Hand-rolling means babysitting the retry logic, the rate limits, the schema drift every time a provider tweaks an endpoint. The moment an agent spins up its own SaaS, someone still owns the pager at 3am when its self-built billing flow double-charges a customer.
Cut our infra from 4 managed services down to 1 because the agent now provisions and patches the internal dashboards it used to take me two days a sprint to babysit.
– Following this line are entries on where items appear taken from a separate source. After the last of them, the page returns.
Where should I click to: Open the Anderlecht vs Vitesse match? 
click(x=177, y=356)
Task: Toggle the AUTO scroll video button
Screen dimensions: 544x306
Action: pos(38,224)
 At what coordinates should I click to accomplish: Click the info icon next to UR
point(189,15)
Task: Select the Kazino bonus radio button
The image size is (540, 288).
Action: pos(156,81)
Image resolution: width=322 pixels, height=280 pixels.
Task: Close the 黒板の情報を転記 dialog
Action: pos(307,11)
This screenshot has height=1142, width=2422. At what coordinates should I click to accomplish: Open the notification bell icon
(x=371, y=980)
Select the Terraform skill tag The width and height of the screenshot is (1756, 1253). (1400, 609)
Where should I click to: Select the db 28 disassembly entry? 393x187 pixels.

The thing I did not expect: it files its own incident notes when a cron job it wrote fails, so I stopped being the on-call for tools I never actually use myself.
most of our "internal tools" are just a postgres table and a retool page nobody maintains
Watching it pay its own Stripe invoices with revenue from a product nobody bought yet.
every billable hour i save gets eaten by the agent's aws bill
When the agent breaks its own prod at 2am, who gets paged, it or you?
Most of my "AI hand-rolling" turns out to be ops glue, not model calls: a Postgres table for state, a Stripe webhook, retry logic when the third-party API 500s at 2am. An agent that spins up its own tooling still has to own the boring 80% before it earns the demo.
Two months back I wrote landing copy and email sequences for nine small SaaS clients; six of them now run an agent that drafts that same copy in-house and only hire me to edit the output. My hourly billing dropped about 40 percent, so I pivoted to writing the prompt libraries and brand-voice guidelines those agents run on, which pays better than the writing ever did.